The reforms radically changed cash assistance—what most Americans think of as ‘welfare’— by imposing lifetime limits on the receipt of aid and requiring recipients to work. About the same time, major social policy reforms during the 1990s raised the benefits of work for low-income families.
In the wake of these changes, millions of previous welfare recipients, largely single mothers, entered the workforce. At the same time, welfare has become more difficult to obtain for families at the very bottom, who often have multiple barriers to work. As a result, in the new welfare system, the working poor may be doing better while the deeply poor are doing worse.
Marci Ybarra, assistant professor at the School of Social Service Administration at the University of Chicago, and lead author H. Luke Shaefer, assistant professor at the University of Michigan School of Social Work, explore the changes in a new paper, “The Welfare Reforms of the 1990s and the Stratification of Material Well-being among Low-income Households with Children,” published in September in Children and Youth Services Review.
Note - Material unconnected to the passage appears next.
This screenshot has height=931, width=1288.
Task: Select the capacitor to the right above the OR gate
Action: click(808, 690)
They compare trends in the material well-being of deeply poor families—those with incomes below 50 percent of poverty ($11,500 for a family of four in 2012) — with those of near poor families—those with incomes between $23,051 and about $34,500. They find that while aid has increased to near poor families, the deeply poor have seen a significant decline in aid.
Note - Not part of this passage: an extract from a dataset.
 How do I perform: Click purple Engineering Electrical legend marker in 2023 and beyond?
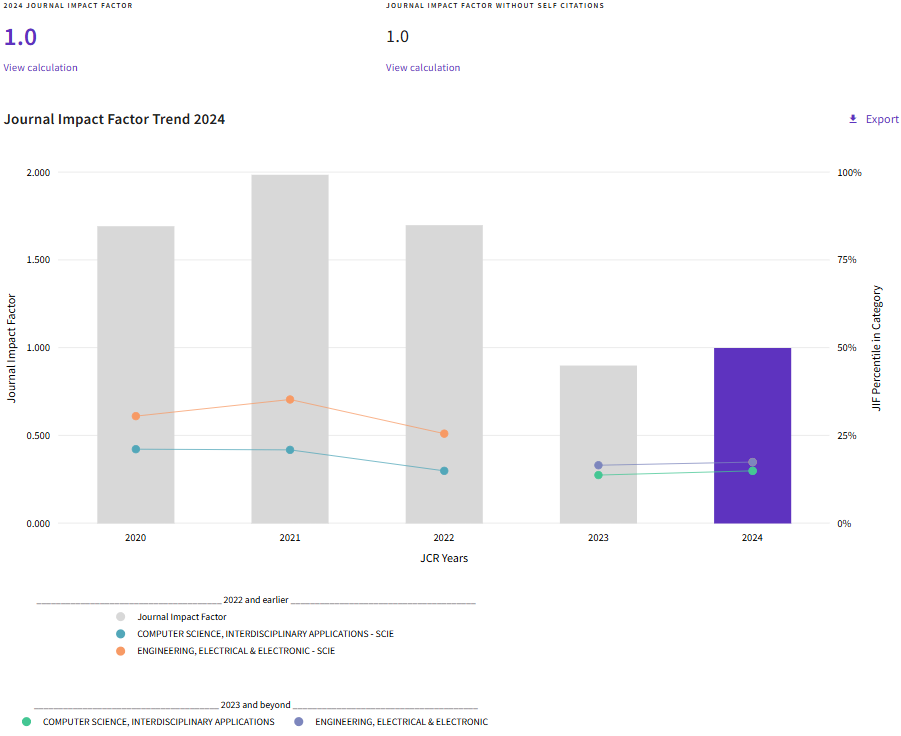tap(299, 722)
“This is the first study to use nationally representative survey data to compare the material hardships of deeply poor households with children to other low-income groups of lower-income households with children, before and after the 1990s welfare reforms,” Ybarra writes. The scholars studied data from the Census Bureau’s Survey of Income and Program Participation from 1992 to 2005 to determine how the deeply poor fared compared to the near poor. They found:
- While the amount of public aid received by deeply poor households fell dramatically, it increased substantially for near poor families, particularly through expansions of the Earned Income Tax Credit, a benefit that reduces income taxes for certain people with low or moderate wages.
- Among deeply poor households with children, 48 percent reported in 2005 they did not have enough money to cover most of their essential household expenses, compared with 45 percent in 1992 and 37 percent in 1995.
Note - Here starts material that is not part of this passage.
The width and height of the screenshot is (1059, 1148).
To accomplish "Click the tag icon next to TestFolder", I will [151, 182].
- In contrast, among near poor households with children, 30 percent reported in 2005 that they had difficulty meeting their household expenses, down from 37.9 percent in 1992.
- Even among deeply poor households, 41 percent of household heads were working in 2005. But this is well below the proportion for near poor households, in which 88 percent of household heads work. This may be because household heads among the deeply poor were more likely to report a work-limiting disability.
Among deeply poor households with children, a rising proportion are surviving on virtually no income—$2 a day or less in any given month, according to a companion study released by Shaefer and Kathryn Edin, professor of public policy and management at Harvard University. In fact they found that 1.46 million households with children fall under this metric, used to measure poverty in developing nations.
Among deeply poor households with some income, it largely comes from work, gifts from families and friends, and what remains of cash assistance. Ybarra and Shaefer report that while only 15 percent of the deeply poor receive cash assistance, nearly 60 percent of the deeply poor get food stamps and 30 percent get a housing subsidy.
Ybarra argues that the results of this study “should prompt policymakers to be more aware of the income diversity among the poor and the ways in which policy may increase stratification among the poor. Social workers as well need to be aware of the variety of forms poverty takes so that supports they offer can be consistent with the needs of the clients they serve.” The authors warn that “material hardship has likely increased for low-income families, particularly the poorest, in light of the Great Recession.”